Given this reality, one would have thought that agencies like the government of India would undertake a serious study of human-nature interactions and their impacts before declaring any area a national park. Only such a study would give a detailed picture of which human interactions are proving to be negative as compared to those which are proving to be positive. Once such an understanding is available, an action plan could be developed in consultation with the people to reduce those acti-vities which affect the biodiversity adversely and enhance those which affect the biodiversity positively. And all this could be possible without any relocation of people and disturbance of their livelihood and survival systems. But such studies which would provide the scientific rationale, if any exists, for relocation have never been conducted by the government of India, which shows how poor is the scientific basis of biodiversity conservation and nature park management in this country. The World Bank officials who responded to the ngo criticism of the World Bank- gef Ecodevelopment project which aims to set up a model for nature park management in India, at the recent Assembly of the Global Environ-ment Facility in New Delhi, argued that ngo s should give the project a chance to work because it was a well thought through, state-of-the-art project. And that the project provides for only voluntary relocation and not forced relocation. Unfortunately, it is hard to believe that this is a well-thought through project because no studies have been conducted to provide a scientific rationale even to think of relocation on a prima facie. The project clearly suffers heavily from Western prejudices in nature park management and fails to take into account Indian ecological realities. All this just goes to show how unscientific this entire eco-development project in particular and nature park management in India in general have become.
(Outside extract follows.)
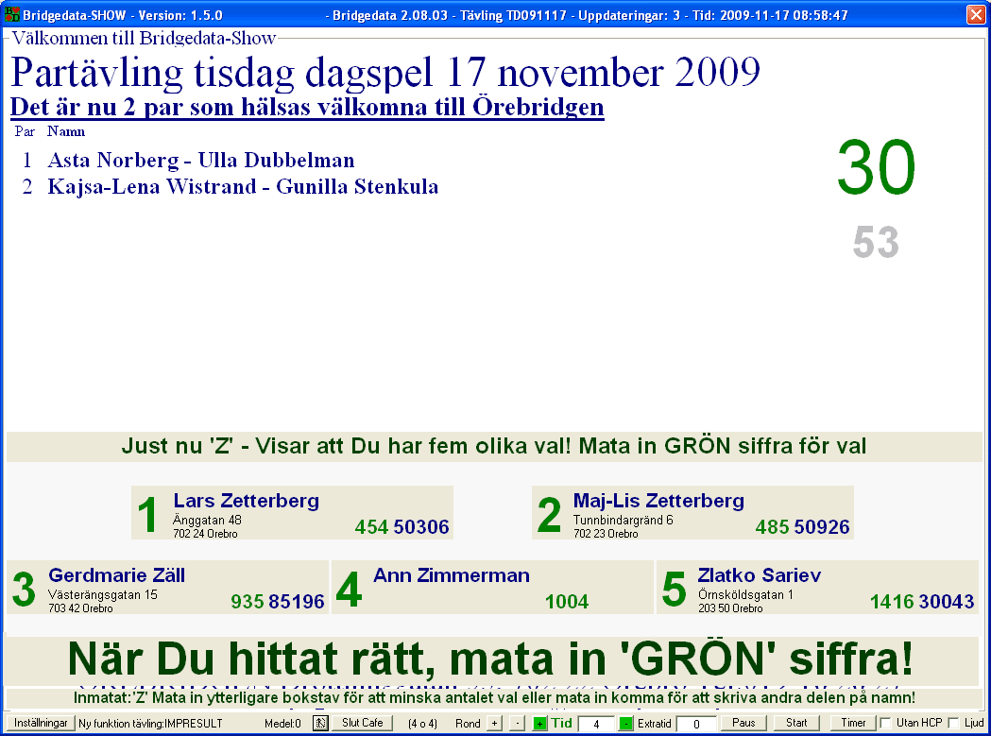Click the Extratid input field
This screenshot has width=991, height=736.
[x=695, y=723]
Indian conservationists are not providing any leadership in this area either. A recent report in the Indian Express quoted M K Ranjitsinh, a former official of the Ministry of Environment and Forests and currently associated with the World Wildlife Fund saying that human-animal conflicts are growing around protected areas and that this is a major cause of tiger deaths. Another conservationist, Valmik Thapar, is quoted as saying, "Tigers will continue to decrease and may also disappear by 2010, except in a very few remote areas." Though Ranjitsinh points out the delays in compensating local people whose cattle are killed by tigers, and therefore to need to do so fast to reduce resentment, he, however, fails to present a holistic picture of how the human-animal conflicts can be resolved. This is, in fact, a weakness of the World Wildlife Fund in general whose conservation programmes are based in weak science and a weak understanding of human livelihood systems.

It is strange how slow Indians are to learn from their mistakes, especially when the mistakes affect the poor. The police firing in Bharatpur in 1982 is a fine example of how terrible mistakes can be made by the country's conservation machinery. Soon after the Bharat-pur bird sanctuary was turned into a national park, the authorities stopped villagers from grazing their cattle inside the park. On November 7, 1982, police opened fire on protesting villagers and killed six people (unofficially seven). A Bombay Natural History Society researcher in Bharatpur was critical of the move. He argued that grazing was healthy - cattle droppings are good fertiliser, forest fires are prevented when animals eat up dry grass, weeds are checked and insects, food for birds, breed in the droppings. With grazing stopped, grass began to grow unchecked and birds began to avoid those areas. What is amazing is that the Bharatpur example has not been learnt by anyone, even after killing so many people. And because the affected people are poor, even the country's politicians don't care to bring order to the rule books. The tribals of Nagarhole and the Gujars of Rajaji National Park have every legitimate right to fight back. It is the conservationists who should first get their act together.